Following early work on electroencephalography (EEG), electromyography (EMG) and evoked potentials with Maria Dolores de la Calzada, Sagales is credited with initiating the field of clinical sleep research in Spain, performing the first polysomnographies as early as 1972 and extensive work in electrooculography and its clinical applications in the early 1980s.

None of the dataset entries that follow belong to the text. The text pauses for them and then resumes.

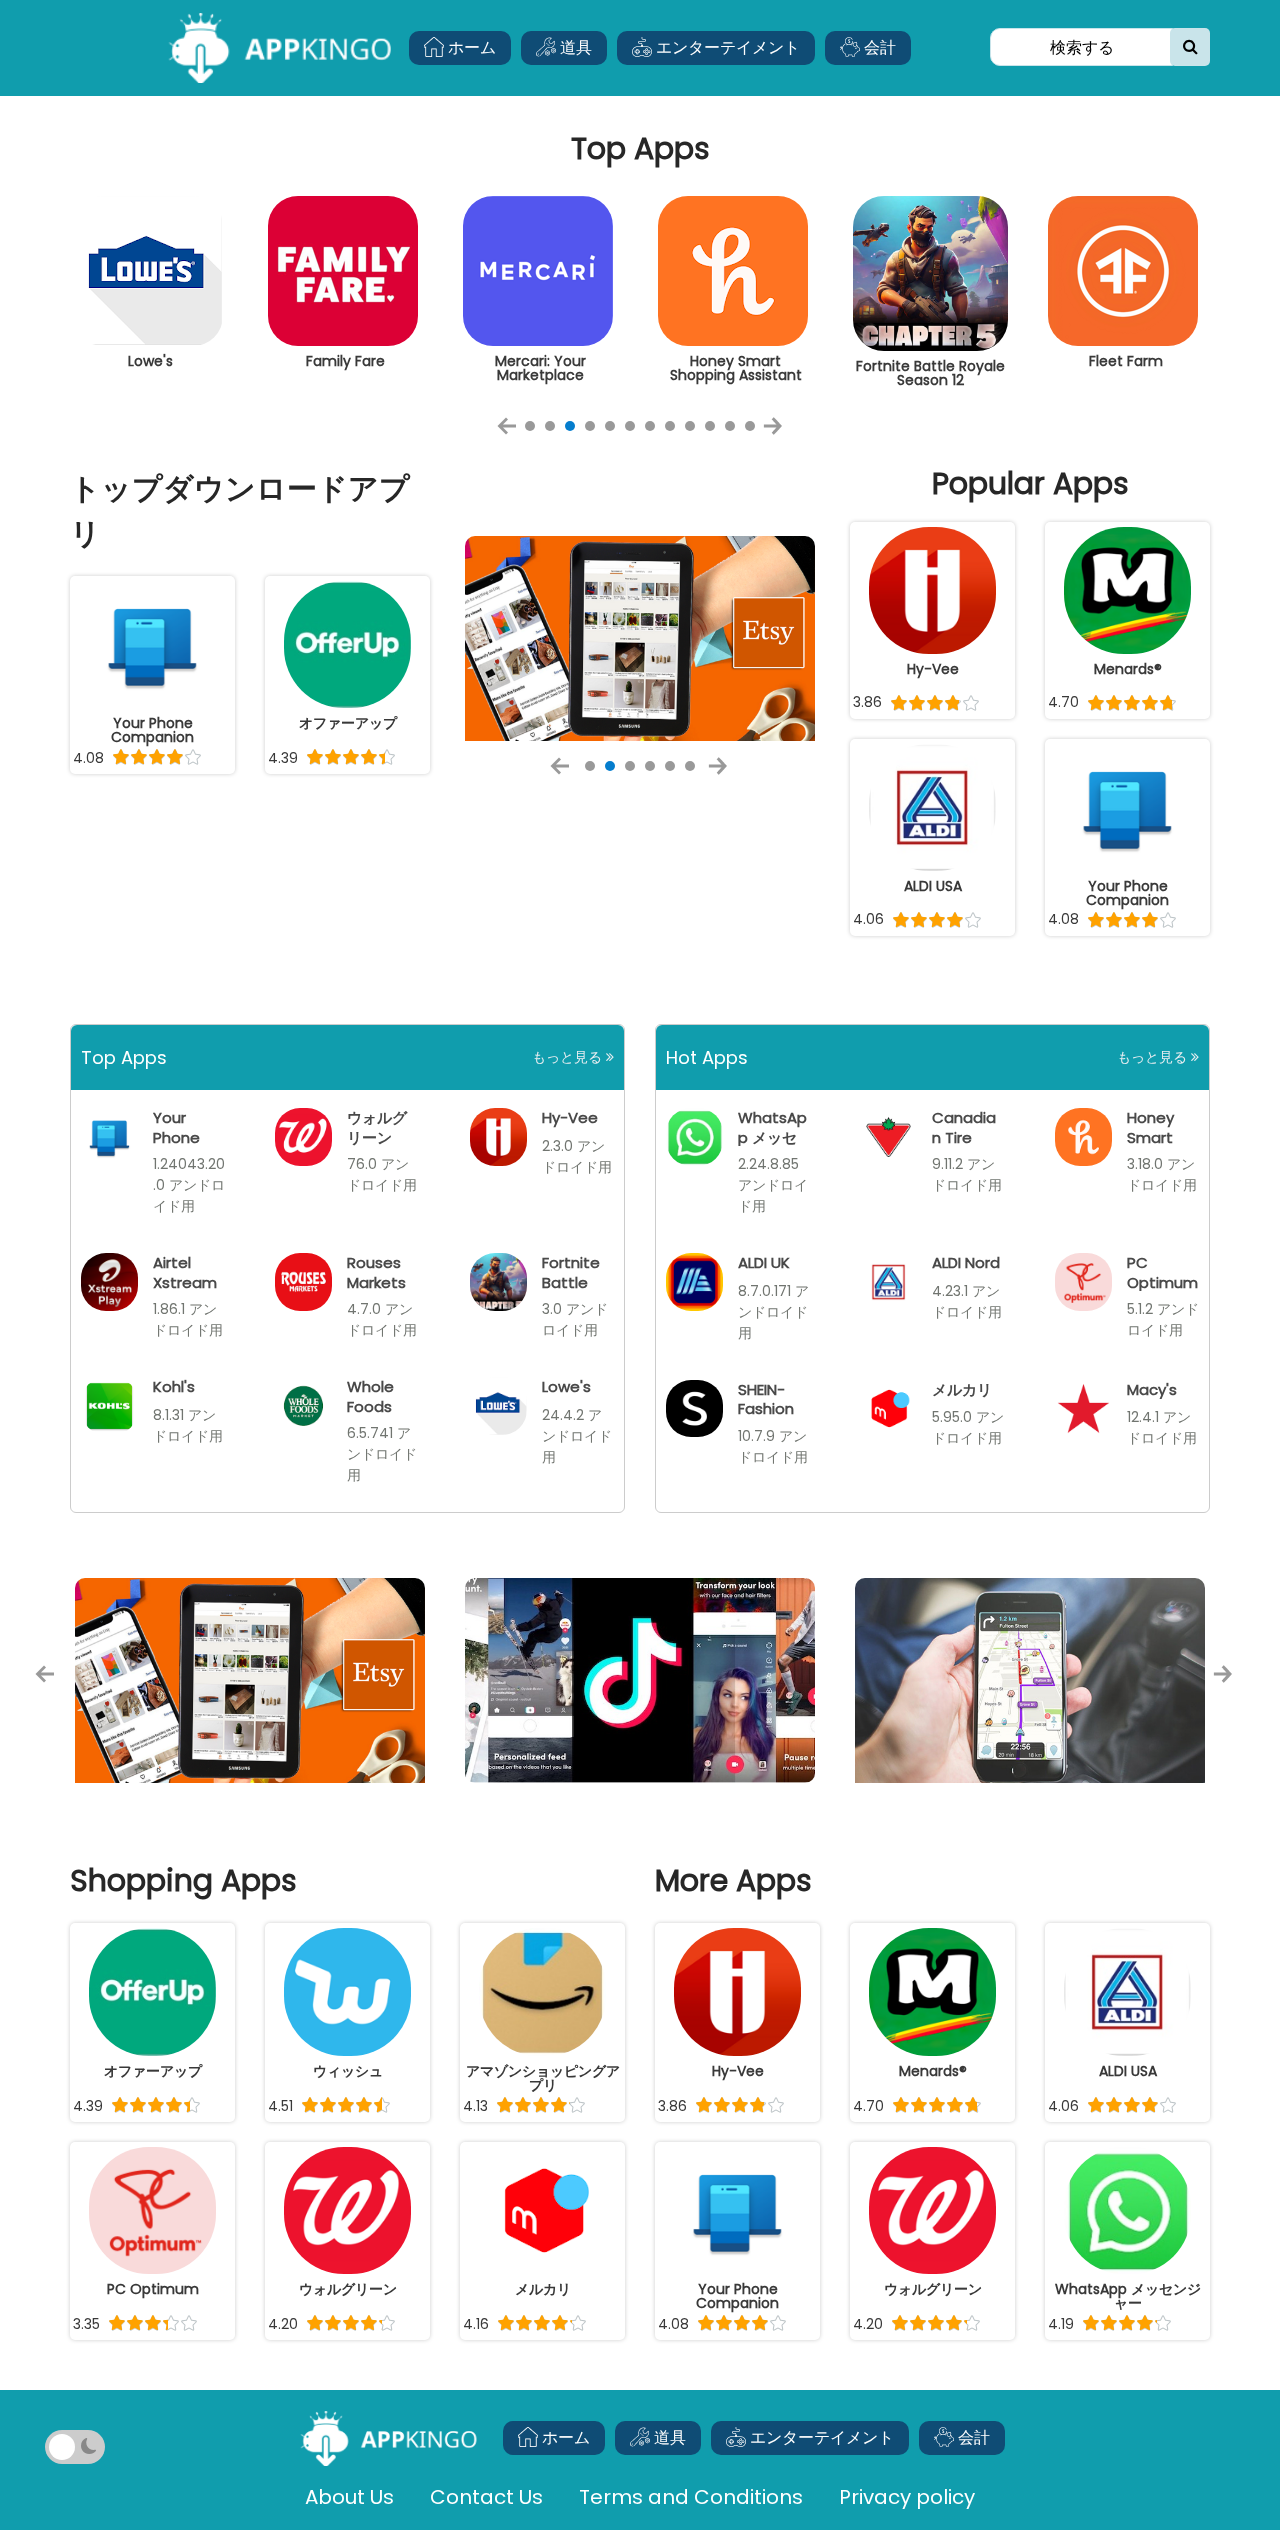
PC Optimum (1162, 1272)
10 (710, 426)
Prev (513, 433)
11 (730, 426)
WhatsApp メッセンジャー (772, 1136)
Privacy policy (907, 2497)
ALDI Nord (966, 1262)
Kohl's (174, 1386)
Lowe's (566, 1386)
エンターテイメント (726, 47)
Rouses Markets (376, 1272)
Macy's (1152, 1389)
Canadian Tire (964, 1127)
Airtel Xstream (185, 1272)
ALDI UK (764, 1262)
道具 (574, 47)
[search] (1190, 47)
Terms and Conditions (691, 2497)
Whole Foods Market (372, 1405)
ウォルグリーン (377, 1127)
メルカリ (962, 1389)
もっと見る (569, 1057)
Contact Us (486, 2497)
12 (750, 426)
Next (779, 433)
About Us (349, 2497)
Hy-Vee (570, 1117)
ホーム (470, 47)
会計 (878, 47)
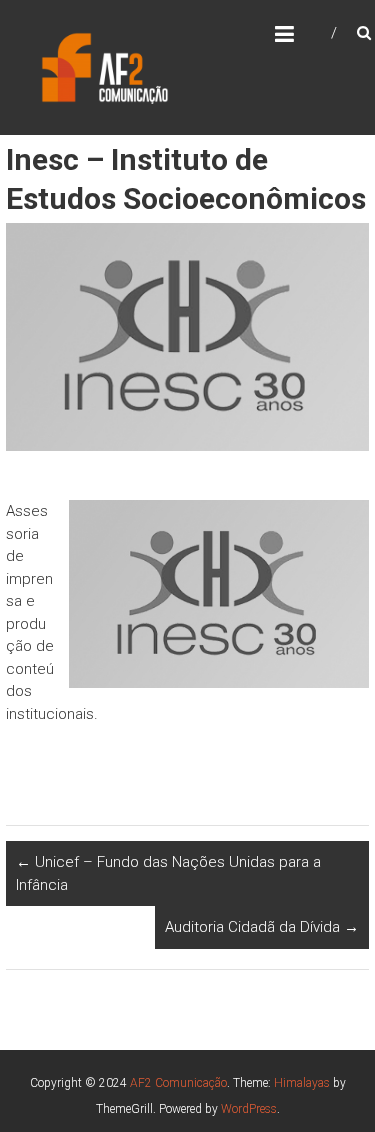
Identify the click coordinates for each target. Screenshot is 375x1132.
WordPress (249, 1109)
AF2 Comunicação (178, 1083)
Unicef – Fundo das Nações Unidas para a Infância (168, 873)
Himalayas (302, 1083)
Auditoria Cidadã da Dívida (262, 927)
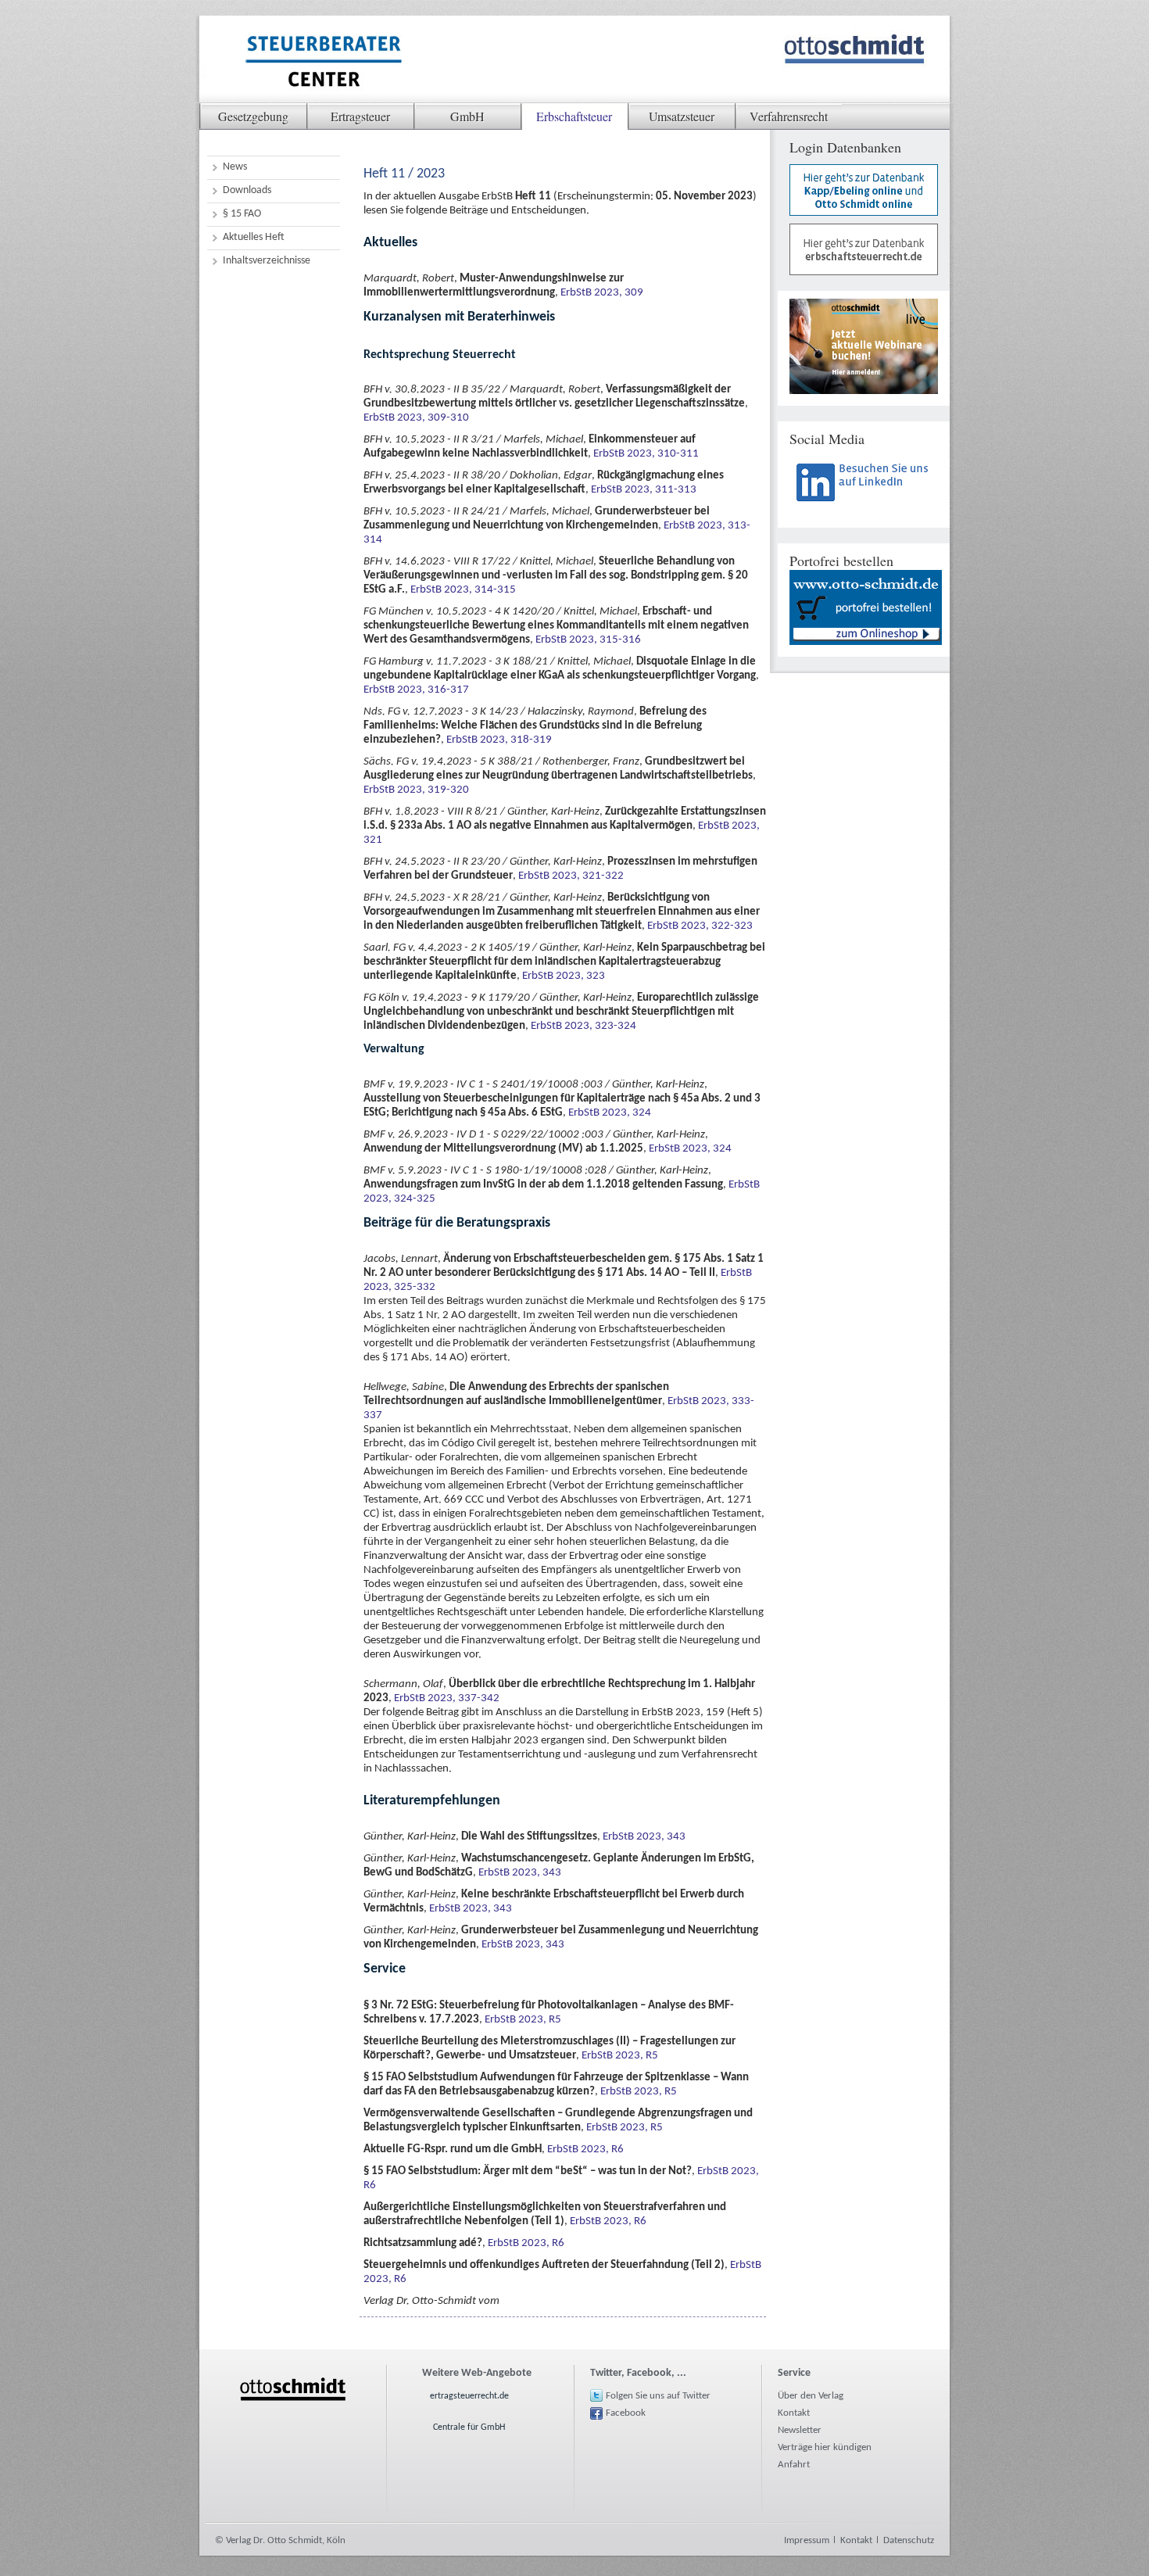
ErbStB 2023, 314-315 (463, 590)
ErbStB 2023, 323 (563, 976)
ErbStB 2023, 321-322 (571, 876)
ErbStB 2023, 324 (609, 1113)
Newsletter (799, 2430)
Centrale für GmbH (469, 2427)
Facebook (626, 2413)
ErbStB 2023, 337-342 (446, 1698)
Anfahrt (794, 2465)
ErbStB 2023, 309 (601, 293)
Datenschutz (908, 2540)
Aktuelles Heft (254, 237)
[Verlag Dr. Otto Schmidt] (323, 63)
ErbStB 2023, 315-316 (588, 640)
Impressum (806, 2540)
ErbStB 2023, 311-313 (643, 490)
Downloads (247, 190)
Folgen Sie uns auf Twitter (658, 2396)
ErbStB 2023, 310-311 (646, 454)
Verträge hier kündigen (825, 2447)
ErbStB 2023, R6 (585, 2149)
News (235, 167)
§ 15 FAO (242, 214)
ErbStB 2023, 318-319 (499, 740)
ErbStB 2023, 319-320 (416, 790)
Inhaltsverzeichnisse (266, 261)
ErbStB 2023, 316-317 (416, 690)
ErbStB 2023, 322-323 (700, 926)
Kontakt (794, 2413)
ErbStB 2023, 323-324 (583, 1026)
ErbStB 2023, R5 (523, 2020)
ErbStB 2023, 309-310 (416, 418)
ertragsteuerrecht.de (469, 2396)
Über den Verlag (810, 2396)
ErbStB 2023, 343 (644, 1837)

Sagalés has been a prominent leader in several scientific societies and organizations. She was a founding member of the Spanish Sleep Society (SES), member of the Spanish Health Ministry Clinical Neurophysiology Commission, president and secretary of the Catalan Society for Clinical Neurophysiology, member of the executive committee for the European Chapter International Federation of Clinical Neurophysiology (IFCN), international delegate for the Spanish Society for Clinical Neurophysiology, and a prominent member of the European Sleep Research Society, where she co-founded the Forum for Women in Sleep Research.

== Research ==
The research career of Sagalés spans, among other, large-scale epidemiological studies, neurophysiological studies of neurological disorders like Multiple Sclerosis and Parkinson's, and the application of quantitative EEG for analyzing sleep microstructure.

Together with Maurice M Ohayon and other prominent sleep researchers, in 1997 Sagales developed and promoted the adoption of the Sleep-EVAL System as a standardized method to perform population studies on sleep health. Leveraging this methodology, she conducted the first systematic epidemiological studies of sleep patterns in the Spanish population, generating the first comprehensive data on the prevalence of insomnia across the Spanish population.

She has also contributed to reference works in sleep medicine, particularly in areas related to polysomnography, sleep monitoring, and diagnostic evaluation.

Besides her extensive research publication record, Sagales authored multiple sections of the reference textbook on sleep in Spain, "A treaty on sleep medicine".